The Future's So LED Bright

 LED tail-lights are showing up on more cars and motorcycles, and there's a simple reason why, but probably not the reason you think.

 It's not cost,as they are more expensive than regular lights, although they do last a great deal longer than conventional lights. It's because of the plethora of electronic devices showing up in our vehicles. Navigation systems, tracton control, stability control, ABS brakes, all of this plus the more sophisticated computers runnig cars are taxing the electrical systems of modern vehicles. Today vehicles operate on 12 volt electrical systems, which are rated at 800 to 1500 watts, but it's estimated that future cars will require 3,00 to 7,000 watts, something a 12 V system just can't handle.

 The next step up will be 42 Volts, which is the equivalent of three 12V (12*3=36) batteries, since todays batteries are actually 14V (14*3=42), even though it's stated as 12V. Bigger batteries are on he way, and during the transition you might see cars with two batteries, one to provide power to the systems that require 42V (power steering, traction control,brake, and engine cooling systems) and a regular 14V battery to provide the spark to power low-load systems (lights, power door locks, radios).

 Imagins trying to jump-start a car with two batteries!

The Forgotten Mustang

 It was only made for a few years, and is the antithesis of what a muscle car should be, but the Mustang SVO showed that Ford could think differently.

 My Ford Dreams has a link to a story about the SVO. It's worth a read, and check out the saga of the Wankel rotary powered Stang, too!!

Umm, Wow

 Volkswagen has updated the new Beetle. Ta da...

 Wow, look at all the differences from the old new Beetle...

 If you can't really tell, why do it?

New Additions

 There's been several additions to the link list lately, and it seems almost every month I find a new automotive or motorcycle related blog. When I started RIDE on September 1st, 2002, most blogs were of the "geek" variety. The bloggong avalanche was just starting, and I blogged about cars and motorcycles alone. There was only 14 websites that I linked to that were even remotely associated with motor vehicles.

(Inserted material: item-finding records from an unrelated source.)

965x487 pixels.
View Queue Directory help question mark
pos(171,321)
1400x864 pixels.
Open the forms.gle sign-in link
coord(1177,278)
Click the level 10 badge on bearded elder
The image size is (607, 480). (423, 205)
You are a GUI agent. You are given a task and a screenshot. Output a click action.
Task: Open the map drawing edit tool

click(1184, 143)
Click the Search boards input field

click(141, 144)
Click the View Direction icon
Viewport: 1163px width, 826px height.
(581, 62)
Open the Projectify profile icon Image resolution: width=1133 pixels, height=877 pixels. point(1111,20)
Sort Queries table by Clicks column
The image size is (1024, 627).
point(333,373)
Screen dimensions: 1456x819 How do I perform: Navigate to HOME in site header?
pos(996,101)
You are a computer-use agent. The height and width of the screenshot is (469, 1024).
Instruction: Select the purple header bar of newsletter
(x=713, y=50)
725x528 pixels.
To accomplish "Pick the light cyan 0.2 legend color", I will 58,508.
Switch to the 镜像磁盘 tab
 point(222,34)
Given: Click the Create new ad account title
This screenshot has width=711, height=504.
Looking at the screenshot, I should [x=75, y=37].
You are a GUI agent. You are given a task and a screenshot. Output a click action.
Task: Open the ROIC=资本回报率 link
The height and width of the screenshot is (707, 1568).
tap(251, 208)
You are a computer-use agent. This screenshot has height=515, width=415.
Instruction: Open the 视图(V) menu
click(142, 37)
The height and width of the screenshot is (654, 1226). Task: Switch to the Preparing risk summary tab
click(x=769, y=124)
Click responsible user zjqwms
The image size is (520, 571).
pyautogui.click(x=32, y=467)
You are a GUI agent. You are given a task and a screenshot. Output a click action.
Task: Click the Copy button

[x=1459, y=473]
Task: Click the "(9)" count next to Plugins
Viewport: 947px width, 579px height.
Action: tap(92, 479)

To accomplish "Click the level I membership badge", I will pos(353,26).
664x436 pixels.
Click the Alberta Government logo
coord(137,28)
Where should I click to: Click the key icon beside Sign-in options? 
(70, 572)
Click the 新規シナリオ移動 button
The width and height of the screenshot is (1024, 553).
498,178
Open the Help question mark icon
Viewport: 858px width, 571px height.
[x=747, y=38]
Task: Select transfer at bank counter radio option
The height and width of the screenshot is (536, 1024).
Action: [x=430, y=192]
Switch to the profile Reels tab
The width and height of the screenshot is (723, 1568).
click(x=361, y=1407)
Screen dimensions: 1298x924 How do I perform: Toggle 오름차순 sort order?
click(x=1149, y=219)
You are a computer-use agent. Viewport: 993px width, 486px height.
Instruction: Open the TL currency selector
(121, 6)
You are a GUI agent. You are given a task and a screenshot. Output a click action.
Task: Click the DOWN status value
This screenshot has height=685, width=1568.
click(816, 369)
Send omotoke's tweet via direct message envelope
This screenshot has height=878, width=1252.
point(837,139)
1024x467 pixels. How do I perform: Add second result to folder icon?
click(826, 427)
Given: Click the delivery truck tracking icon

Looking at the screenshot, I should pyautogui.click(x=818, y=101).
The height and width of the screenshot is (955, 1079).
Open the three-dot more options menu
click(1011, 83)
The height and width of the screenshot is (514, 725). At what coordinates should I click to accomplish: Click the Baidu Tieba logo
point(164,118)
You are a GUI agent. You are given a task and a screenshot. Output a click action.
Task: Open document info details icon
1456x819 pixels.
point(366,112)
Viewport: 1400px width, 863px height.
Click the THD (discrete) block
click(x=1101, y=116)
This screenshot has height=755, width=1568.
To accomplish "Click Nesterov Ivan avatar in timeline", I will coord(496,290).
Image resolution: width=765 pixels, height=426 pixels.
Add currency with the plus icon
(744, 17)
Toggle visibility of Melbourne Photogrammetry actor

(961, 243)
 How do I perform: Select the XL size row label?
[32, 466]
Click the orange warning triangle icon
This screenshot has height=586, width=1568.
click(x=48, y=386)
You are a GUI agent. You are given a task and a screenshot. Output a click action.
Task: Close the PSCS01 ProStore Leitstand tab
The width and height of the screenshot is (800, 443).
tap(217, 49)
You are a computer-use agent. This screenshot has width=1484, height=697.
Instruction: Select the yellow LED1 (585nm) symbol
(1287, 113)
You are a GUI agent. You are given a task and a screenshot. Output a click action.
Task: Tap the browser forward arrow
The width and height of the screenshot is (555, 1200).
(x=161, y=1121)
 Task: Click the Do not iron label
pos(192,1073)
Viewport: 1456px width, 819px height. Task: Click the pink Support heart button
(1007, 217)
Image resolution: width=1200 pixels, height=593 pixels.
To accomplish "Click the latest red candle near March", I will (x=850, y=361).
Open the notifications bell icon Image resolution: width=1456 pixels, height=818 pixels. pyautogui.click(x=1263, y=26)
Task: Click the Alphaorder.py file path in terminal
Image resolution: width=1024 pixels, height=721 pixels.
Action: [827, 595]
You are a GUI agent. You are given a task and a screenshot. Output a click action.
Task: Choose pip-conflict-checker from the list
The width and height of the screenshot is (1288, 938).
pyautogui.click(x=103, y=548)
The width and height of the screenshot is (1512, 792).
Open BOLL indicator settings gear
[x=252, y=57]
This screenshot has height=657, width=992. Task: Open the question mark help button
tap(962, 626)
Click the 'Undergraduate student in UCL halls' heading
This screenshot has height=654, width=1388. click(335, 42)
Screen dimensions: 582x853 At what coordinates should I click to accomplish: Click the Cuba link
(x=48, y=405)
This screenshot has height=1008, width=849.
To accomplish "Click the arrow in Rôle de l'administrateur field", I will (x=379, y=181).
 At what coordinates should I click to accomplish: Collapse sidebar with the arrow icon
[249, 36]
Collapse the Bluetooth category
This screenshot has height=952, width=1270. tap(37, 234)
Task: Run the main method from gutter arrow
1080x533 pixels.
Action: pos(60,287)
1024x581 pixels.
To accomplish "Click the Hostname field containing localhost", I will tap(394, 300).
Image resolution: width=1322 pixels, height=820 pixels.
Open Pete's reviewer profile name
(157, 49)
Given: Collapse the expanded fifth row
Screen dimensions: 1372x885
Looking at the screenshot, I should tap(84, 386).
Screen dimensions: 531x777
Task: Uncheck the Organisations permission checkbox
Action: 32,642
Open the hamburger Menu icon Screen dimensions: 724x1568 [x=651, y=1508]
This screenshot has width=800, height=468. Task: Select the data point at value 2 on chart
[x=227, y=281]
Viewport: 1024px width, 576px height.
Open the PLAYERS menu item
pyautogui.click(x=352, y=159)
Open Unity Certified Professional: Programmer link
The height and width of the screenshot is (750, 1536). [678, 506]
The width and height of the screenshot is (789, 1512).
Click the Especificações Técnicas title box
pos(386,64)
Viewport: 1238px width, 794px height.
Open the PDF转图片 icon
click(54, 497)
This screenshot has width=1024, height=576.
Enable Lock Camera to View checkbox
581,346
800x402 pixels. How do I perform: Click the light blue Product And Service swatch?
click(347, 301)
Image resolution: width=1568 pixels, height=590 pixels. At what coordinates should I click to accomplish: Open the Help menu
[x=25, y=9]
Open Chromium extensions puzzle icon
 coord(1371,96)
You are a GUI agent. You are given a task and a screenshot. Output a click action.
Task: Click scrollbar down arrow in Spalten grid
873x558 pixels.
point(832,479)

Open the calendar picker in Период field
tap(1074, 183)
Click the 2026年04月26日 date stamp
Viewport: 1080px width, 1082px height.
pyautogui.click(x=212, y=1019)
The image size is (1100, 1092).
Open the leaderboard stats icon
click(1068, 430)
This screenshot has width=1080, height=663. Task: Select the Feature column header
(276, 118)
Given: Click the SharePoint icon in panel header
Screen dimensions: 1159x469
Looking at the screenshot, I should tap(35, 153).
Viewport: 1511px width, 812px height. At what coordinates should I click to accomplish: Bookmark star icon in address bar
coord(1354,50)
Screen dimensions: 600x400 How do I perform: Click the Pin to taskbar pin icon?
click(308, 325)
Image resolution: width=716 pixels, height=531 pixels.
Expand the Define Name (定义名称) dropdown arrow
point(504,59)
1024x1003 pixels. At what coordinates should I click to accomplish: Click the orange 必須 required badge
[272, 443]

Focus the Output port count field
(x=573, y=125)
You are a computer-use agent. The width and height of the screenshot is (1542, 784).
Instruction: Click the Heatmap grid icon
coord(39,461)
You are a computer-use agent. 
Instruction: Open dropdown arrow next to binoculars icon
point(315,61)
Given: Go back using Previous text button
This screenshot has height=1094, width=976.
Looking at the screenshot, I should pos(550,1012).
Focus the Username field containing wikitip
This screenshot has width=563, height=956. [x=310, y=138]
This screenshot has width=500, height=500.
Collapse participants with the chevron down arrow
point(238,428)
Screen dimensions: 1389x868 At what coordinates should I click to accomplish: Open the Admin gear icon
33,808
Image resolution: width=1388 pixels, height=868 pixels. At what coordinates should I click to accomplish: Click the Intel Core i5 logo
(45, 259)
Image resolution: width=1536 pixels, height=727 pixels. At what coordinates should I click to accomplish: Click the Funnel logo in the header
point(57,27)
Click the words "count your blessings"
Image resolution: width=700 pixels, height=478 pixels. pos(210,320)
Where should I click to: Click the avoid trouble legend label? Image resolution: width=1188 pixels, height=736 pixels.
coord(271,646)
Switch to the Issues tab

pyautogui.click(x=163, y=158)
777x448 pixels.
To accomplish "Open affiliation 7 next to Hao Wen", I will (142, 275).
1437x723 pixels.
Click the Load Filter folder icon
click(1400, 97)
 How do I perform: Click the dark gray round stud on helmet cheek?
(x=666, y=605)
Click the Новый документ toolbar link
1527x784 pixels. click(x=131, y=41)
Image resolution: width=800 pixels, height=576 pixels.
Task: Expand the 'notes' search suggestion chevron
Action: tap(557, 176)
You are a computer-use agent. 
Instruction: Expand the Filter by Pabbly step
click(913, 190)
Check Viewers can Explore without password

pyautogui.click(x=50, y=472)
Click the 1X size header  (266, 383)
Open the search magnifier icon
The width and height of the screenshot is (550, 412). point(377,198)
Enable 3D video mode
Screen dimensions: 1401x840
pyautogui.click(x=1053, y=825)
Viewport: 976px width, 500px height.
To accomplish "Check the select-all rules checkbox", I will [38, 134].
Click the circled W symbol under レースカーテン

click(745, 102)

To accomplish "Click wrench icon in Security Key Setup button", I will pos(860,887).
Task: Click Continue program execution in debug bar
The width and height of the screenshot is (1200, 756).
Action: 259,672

 It's nice not to be alone anymore!

Sobering Numbers

 Read an article that sums up GM's problems quite nicely. This part puts it all in a nutshell...

 GM execs doled out $7 billion for capital spending and research and development last year, vs. $15.3 billion for Toyota. The portion of that spent in North America gets spread over GM's 89 auto models and eight divisions, compared with Toyota's 26 nameplates in three divisions. Toyota models average sales of 80,000 units a year in the U.S., whereas GM squeezes out just 52,000 sales per model on average. And Toyota models stay on the market for an average of three years before their next redesign, compared with nearly four for GM's cars.

 The basic point is that GM is just too big, and needs to shrink. I've seen reports that killing off Oldsmobile has not helped GM, but looking at the numbers it now seems that the death of Oldsmobile was just a drop in the bucket, and keeping the division around would have only diluted the R&D dollars even thinner. To truly reach parity it looks like GM would have to kill off several divisions, not just one or two.

 Every month the news about GM seems to grimmer and grimmer. It's looking more likely that the automotive industry in America is going to be changing, massively, and that's without considering the impact of a Chinese invasion of cheap cars.

Car Wars

 With the release of the final Star Wars just around the corner, here's a bit of car related Star Wars memorabilia, the Star Wars Celica.

 Created by a Southern California dealership as the grand prize for a "Space Fantasy Sweepstakes", current whereabouts are unknown. There's now legions of wannabe Jedi's who are going to search all over for this thing.